Oyet’s village was attacked by LRA rebels. Unlike many others, Oyet survived the attack and found refuge in a nearby (IDP) camp. When he returned to his village, his life became marked by trauma and economic hardship.

Motivated to transform his community, Oyet joined the Yom Cwiny (meaning happiness) group, started by GRG, and became a trained peer counsellor in 2020. As one of 20 peer counsellors in his village, Oyet addresses addiction-related issues like poor parenting, marital violence, and child abuse. Oyet testifies that the psychosocial support introduced by GRG has had a transformative impact for his community.

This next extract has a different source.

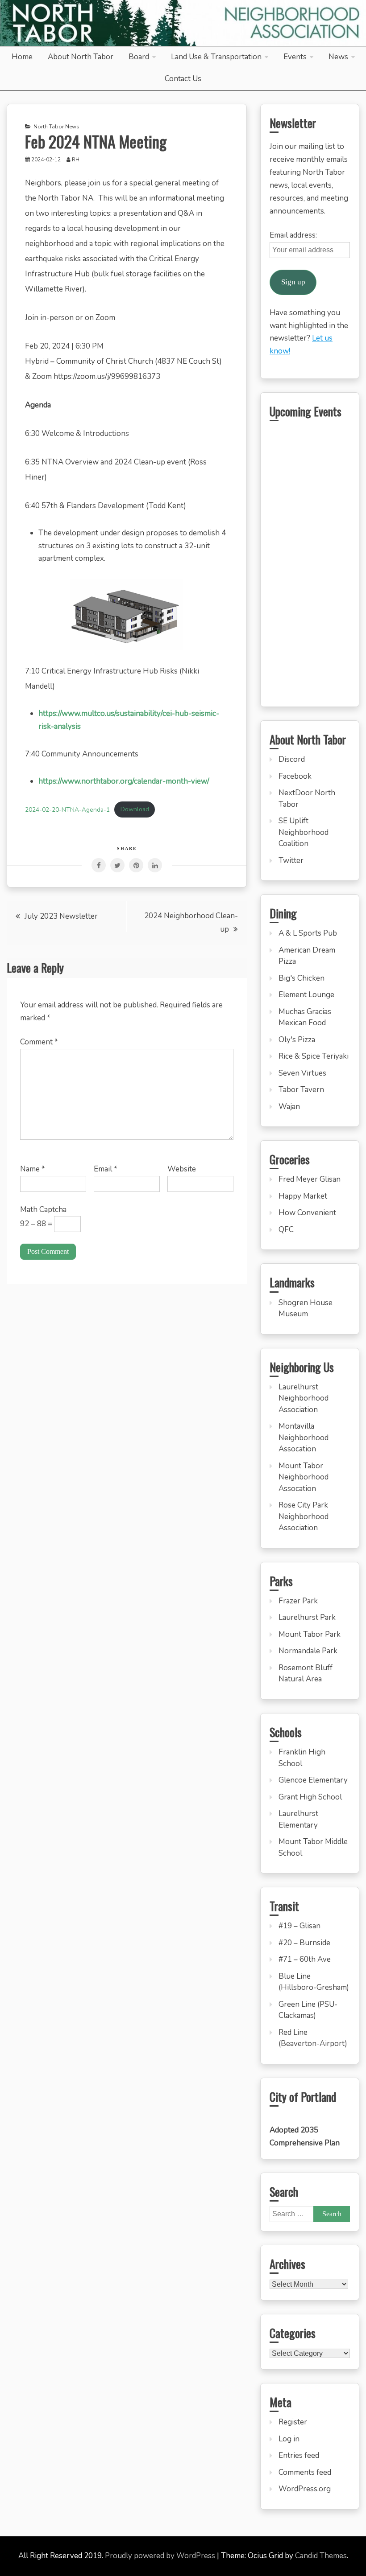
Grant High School (310, 1797)
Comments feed (305, 2472)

Abducted by the LRA rebels at age 13, Betty was raped before getting her first period. She was forced to be a child soldier and sex slave to a commander for the next 9 years. She finally escaped but had to hide among dead bodies to conceal herself, further traumatizing her. “It haunts me to this day, and I’m still not able to conceive,” she told us.

Betty was on the verge of suicide when she joined a GRG trauma counselling project. “Becoming a counselor has given me perspective, and now I can relate to other people with the same trauma and help them. I’m also farming with the GRG group. We also sing and dance together. I’m getting used to seeing things from a different perspective.”


One day, when Alice was nine, she went to the well to get water for her family. Some men in uniform approached her. It was a full year before Alice set eyes on her parents again.

Forced to spend a year with the Lord’s Resistance Army, Alice witnessed the torture and killing of many abductees who tried to escape. She was ordered to walk up to 25 miles in a day, often eating only wild berries instead of meals. Once when Alice was too exhausted to walk, she was severely beaten with canes. Risking it all, she finally escaped with two other women.

After she returned home, Alice was rebuked by her peers as a “killer with the devil in her.” Alice recently joined a GRG farming project, and she already feels its benefit.


“I felt like a stranger, like an outsider. I had no one to talk to and nobody seemed to trust me, but now I am part of a group. I belong to a community who talks to me and respects me. GRG has relieved me from stress and helped me to put clothes on my baby’s back and food in my baby’s mouth.”

“I had no family left… Now GRG makes me feel accepted.”

Stella, 25, GRG member in Anaka

Abducted from her family at age 11, Stella spent 8 horrifying years as a ‘wife’ to an LRA commander. Returning back home, she faced poverty and isolation. “I had no family left”, said Stella. Last year, she attended a GRG training, and, using her savings from GRG project, Stella set up a dress-making shop.

“The money I get helps me support my children. When the community come to my shop and buy my clothes, it makes me feel good. It makes me feel accepted.”

“I have a purpose.”

– Denis, 22, GRG project coordinator in Palaro

Denis spent five years as a combatant with the LRA but is now the coordinator of GRG’s projects in Palaro. He says that since joining, his life has improved with each passing day.

“I am building trust for people again. I can talk freely with people without thinking to myself that people fear me and want to take revenge on me. Being the coordinator, I have responsibilities, I have a purpose, and I feel that people are beginning to respect me.”

“This group has helped me cope with everyday life”

– Simon, 25, GRG member in Opit

Simon was forced to fight in the LRA for three years. When he returned from the bush, he discovered that his entire family had been killed in the conflict. Initially, Simon found it difficult to interact with others and commit to working on a regular basis. Now, Simon explains that GRG has helped him.

“When I first returned my mind was disturbed. This group has helped me to cope with everyday life, it has given me a purpose and a sense of belonging, something I hadn’t felt since I left the LRA.”

“Before, women like me weren’t allowed out of the house”

“I didn’t think brickmaking was a thing for women. But now, I realize that women can also make bricks. Before, women like me weren’t allowed out of the house. But now our husbands can allow [that], because the group is good and works well. They realize we’re not going out for trouble. With the money we made from the brickmaking, I paid for school fees for my daughter.”

– Esther, 29, GRG member in Olwal

Esther, one of GRG’s community member participants in Olwal, has felt the effects of GRG on her gender role. “I joined the GRG brickmaking group because they promoted unity”, said Esther.